NASA Takes Space Geekiness to New Heights with Microsoft HoloLens

nasa microsoft hololens on astronaut February 2016

Left in the cool, floating technological hub that is the ISS, astronauts tends to let their geek flag fly.  This is particularly true when it comes to social media.  We’ve had one individual astronaut covering Bowie’s Space Oddity, and others donning Star Trek uniforms.  However, NASA’s latest experiment with technology takes space geekiness to new heights, quite literally.

While virtual reality has been the talk of the town of late, Microsoft has gone another route that might be of far more use to astronauts; augmented reality.  NASA will be experimenting with this technology in the future, as astronaut Scott Kelly proved with a very serious looking Twitter post.

As Kelly approaches the end of his year-long mission on the ISS, he has been sent a Microsoft HoloLens headset.  The specific reason for this is not made clear in his post, but certain people in the know believe that the headset will help greatly in various tasks which may be expected of the astronaut, such as repairs to the internal and external hardware of the ISS while in orbit.

Scott Kelly Microsoft HoloLens Space February 2016

How the Microsoft HoloLens can Help NASA

While several brands of headgear aim to make our reality virtual, the Microsoft HoloLens simply augments it.  But, while we say ‘simply’, the HoloLens is actually a complex piece of equipment.

The headset is, in itself, a full contained holographic computer, which is able to place high definition holograms into the world of the wearer.  Thus, designers will be able to see their designs in three dimensions as they’re creating them, drivers will be able to see projections of speeds and obstacles as they drive, and casual TV viewers will be able to view athletes’ statistics as they are watching sports.

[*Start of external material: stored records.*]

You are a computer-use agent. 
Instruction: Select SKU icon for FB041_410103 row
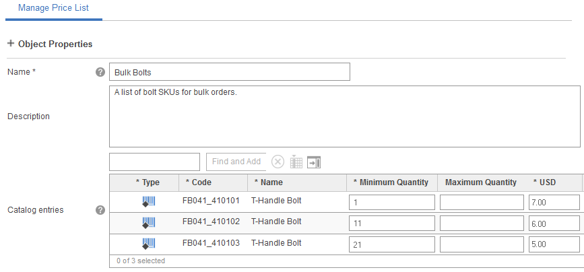click(148, 243)
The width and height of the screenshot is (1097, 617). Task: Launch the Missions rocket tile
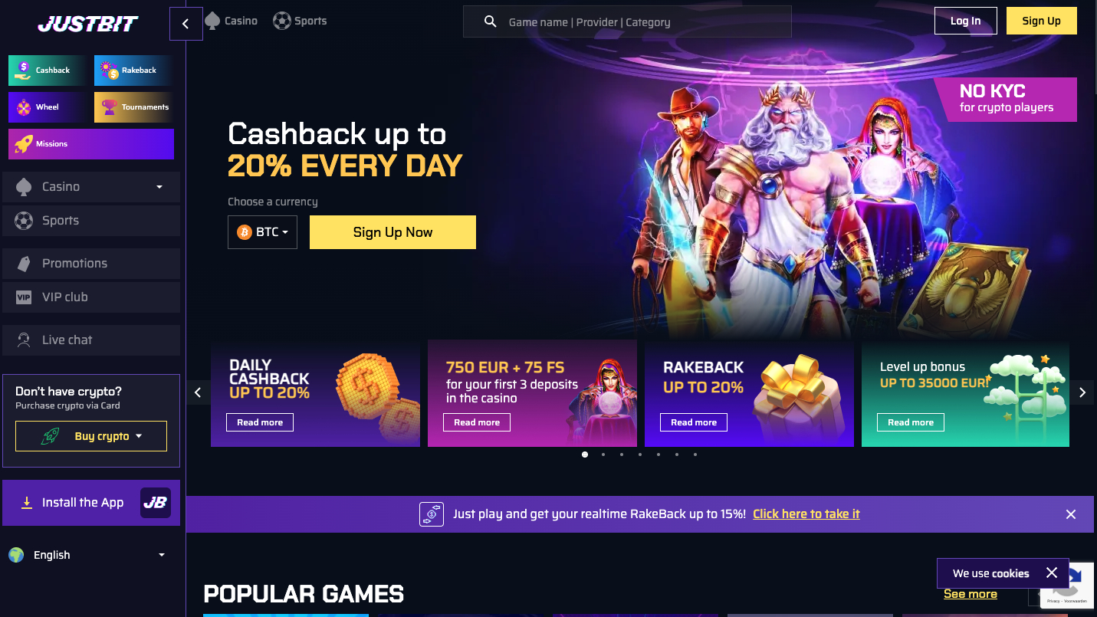pyautogui.click(x=91, y=144)
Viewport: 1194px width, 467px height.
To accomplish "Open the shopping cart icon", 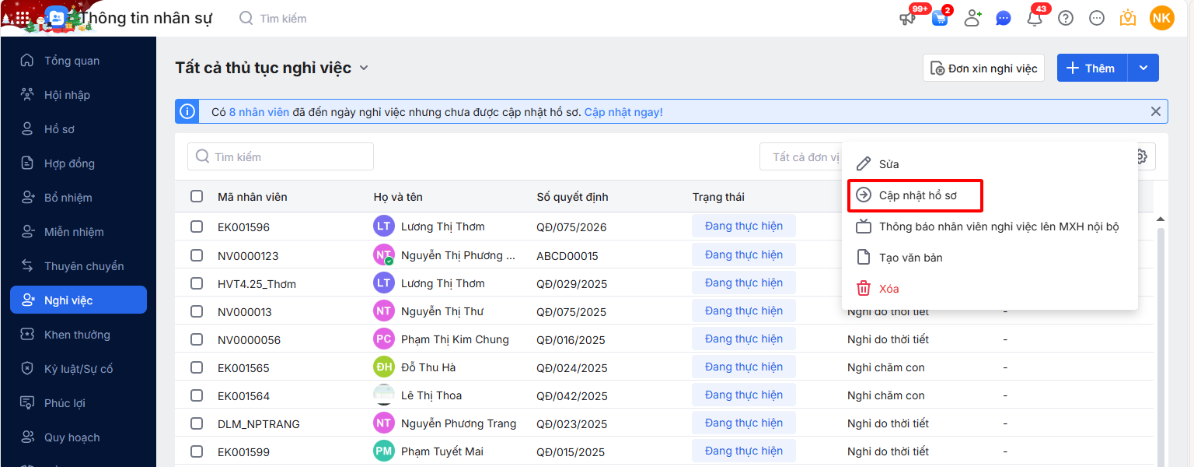I will tap(940, 19).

The holographic projections will certainly be able to aid astronauts in the completion of complex procedures.  Termed the ‘Sidekick Project’, the use of the HoloLens by astronauts will help astronauts work in space as well as reduce the amount of training necessary for astronauts on the ground.

The HoloLens uses Skype to allow ground operators to see what the astronauts are seeing, and provide detailed guidance to assist with certain tasks.  It is also able to augment certain procedures with holographic projections, making it possible for new astronauts to get into space with less training than they required in the past.

Is it a good idea to rely more heavily on real-time instruction and holographic assistance than on old-fashioned training?  It remains to be seen.  However, while NASA is ironing out the kinks, the astronauts in the ISS are certainly having a lot of fun.